New DNA Sandwich Detects Genetic Damage
A schematic of the DNA wrapped around a nanotube, how it changes with exposure to certain ions, and the fluoresence generated by a laser.
CREDIT: Michael Strano and AAAS, Science
Human DNA wrapped around fabricated microscopic structures can detect genetic damage and potential disease inside living cells.
Picture a phone cord wrapped around a pencil.
The carbon nanotube and DNA sandwich might one day join a growing list of tiny probes that could be launched into the human body to monitor health.
Nanodevices are constructed with individual molecules.
In the new device, DNA wraps around the nanotube with a certain shape defined by the negative charges along its backbone, researchers explain. When exposed to ions of calcium, mercury, sodium or other targeted substances, the negative charges are neutralized and the DNA changes shape. This causes it to glow, or fluoresce, at different wavelengths of infrared light.
"The nanotube surface acts as the sensor by detecting the shape change of the DNA as it responds to the presence of target ions," said University of Illinois at Urbana-Champaign graduate student Daniel Heller, lead author of a paper on the work in the Jan. 27 issue of the journal Science.

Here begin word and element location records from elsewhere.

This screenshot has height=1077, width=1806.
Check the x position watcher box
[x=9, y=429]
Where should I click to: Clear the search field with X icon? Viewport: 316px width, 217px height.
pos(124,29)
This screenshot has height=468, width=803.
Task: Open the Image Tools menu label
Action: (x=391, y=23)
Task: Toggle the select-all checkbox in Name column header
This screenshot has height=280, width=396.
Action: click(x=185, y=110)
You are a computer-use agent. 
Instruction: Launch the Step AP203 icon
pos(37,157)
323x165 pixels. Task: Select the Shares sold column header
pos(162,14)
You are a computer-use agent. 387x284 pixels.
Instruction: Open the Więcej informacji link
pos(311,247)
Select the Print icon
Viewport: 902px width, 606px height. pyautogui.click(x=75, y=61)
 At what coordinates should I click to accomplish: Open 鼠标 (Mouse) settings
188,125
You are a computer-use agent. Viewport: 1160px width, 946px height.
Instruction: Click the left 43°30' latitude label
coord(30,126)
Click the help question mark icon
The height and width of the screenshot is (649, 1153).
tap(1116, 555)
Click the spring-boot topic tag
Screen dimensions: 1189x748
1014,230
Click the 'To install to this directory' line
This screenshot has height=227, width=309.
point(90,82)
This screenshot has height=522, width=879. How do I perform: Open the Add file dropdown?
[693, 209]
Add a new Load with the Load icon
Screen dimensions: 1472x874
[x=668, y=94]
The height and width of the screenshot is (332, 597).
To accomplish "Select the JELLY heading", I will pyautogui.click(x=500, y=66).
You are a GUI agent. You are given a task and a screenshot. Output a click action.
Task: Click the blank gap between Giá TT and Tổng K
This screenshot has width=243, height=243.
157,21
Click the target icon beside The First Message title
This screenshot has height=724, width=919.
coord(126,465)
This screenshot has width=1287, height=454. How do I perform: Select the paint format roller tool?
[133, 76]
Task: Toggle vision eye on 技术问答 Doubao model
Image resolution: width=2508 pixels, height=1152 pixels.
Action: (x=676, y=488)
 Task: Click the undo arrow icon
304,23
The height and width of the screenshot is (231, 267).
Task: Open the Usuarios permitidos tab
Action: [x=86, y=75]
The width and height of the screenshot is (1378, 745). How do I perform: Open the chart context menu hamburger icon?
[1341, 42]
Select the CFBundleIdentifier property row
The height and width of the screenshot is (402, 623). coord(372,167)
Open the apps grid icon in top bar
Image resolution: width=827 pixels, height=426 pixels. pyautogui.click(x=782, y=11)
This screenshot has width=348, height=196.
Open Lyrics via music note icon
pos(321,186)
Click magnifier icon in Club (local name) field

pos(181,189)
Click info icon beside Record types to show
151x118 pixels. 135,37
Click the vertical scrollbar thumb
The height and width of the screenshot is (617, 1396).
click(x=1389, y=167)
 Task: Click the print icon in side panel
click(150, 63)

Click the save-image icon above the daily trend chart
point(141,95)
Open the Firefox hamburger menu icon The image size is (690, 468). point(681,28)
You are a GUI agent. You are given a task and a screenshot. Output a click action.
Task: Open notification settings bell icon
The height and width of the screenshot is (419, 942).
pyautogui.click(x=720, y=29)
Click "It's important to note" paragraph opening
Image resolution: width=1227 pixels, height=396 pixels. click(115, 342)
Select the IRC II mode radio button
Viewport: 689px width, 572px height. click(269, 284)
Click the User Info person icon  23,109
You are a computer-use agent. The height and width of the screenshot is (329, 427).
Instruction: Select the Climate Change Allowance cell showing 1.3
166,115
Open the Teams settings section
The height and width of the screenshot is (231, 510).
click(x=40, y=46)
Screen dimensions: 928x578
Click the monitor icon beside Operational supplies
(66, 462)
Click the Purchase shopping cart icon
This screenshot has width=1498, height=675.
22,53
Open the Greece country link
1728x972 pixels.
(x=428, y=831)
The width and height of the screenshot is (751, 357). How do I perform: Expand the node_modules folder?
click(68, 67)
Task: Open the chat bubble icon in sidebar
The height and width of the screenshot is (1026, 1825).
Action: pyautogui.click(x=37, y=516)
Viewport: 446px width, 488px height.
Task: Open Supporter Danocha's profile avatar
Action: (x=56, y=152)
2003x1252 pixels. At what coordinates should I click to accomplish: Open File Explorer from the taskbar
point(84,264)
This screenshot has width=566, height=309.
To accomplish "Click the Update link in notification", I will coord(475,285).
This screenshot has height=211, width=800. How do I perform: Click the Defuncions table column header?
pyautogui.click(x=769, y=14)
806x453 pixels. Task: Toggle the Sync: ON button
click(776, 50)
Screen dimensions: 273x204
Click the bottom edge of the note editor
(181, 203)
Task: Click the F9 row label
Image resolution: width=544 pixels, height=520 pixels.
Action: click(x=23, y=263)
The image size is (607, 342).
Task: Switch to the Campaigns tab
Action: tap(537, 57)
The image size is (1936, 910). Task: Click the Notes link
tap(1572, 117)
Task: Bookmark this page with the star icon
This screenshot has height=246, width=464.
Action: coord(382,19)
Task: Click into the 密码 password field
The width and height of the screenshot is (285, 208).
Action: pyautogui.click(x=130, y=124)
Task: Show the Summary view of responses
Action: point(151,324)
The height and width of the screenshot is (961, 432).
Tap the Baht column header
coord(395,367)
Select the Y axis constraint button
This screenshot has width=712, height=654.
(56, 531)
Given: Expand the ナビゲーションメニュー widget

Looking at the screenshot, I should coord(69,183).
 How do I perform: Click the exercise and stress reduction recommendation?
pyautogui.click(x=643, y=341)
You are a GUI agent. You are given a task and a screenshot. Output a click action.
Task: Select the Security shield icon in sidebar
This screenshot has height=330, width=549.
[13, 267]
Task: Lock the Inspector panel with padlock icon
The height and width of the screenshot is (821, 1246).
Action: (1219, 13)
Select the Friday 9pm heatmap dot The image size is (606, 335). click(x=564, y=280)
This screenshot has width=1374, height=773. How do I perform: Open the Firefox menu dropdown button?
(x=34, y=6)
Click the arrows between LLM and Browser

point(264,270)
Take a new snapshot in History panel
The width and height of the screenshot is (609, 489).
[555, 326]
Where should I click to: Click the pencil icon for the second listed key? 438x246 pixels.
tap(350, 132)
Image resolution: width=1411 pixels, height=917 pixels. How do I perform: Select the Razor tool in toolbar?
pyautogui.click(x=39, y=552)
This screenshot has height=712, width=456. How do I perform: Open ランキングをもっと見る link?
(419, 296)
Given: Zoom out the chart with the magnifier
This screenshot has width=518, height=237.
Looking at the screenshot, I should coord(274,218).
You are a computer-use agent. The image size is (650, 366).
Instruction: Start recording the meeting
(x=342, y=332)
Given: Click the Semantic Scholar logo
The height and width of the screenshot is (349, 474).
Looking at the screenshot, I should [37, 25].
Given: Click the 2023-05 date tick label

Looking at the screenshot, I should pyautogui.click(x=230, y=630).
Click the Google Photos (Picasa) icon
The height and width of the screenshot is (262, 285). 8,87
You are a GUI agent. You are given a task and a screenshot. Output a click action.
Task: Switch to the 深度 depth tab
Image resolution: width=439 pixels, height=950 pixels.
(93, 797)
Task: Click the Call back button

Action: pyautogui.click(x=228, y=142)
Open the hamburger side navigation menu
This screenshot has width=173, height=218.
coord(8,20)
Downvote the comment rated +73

Other nanoscale sensors are under development. One limitation to using them in real-world situations is that the fluorescence is typically blocked by the body's tissue and hard to detect.
"This is the first sensor of its kind that operates in the near infrared region of the light spectrum," said Michael Strano, a professor of chemical and biomolecular engineering at the university. "This light is so red that it passes through many centimeters of human tissue, and therefore, our sensor could be used in cells while inside of the body."
The DNA is like a scaffold, Strano explained, and it can be tailored to respond to a wide range of substances that can indicate potential for disease.
The work has been done in a lab setting on living cells but has not yet been tried inside a person.
"We are focusing now on [applications] that are relevant to disease detection and treatment," Strano told LiveScience. "The technique can also be used to track newly developed drugs as they travel into various types of cells. We are only a year or so away from this type of application."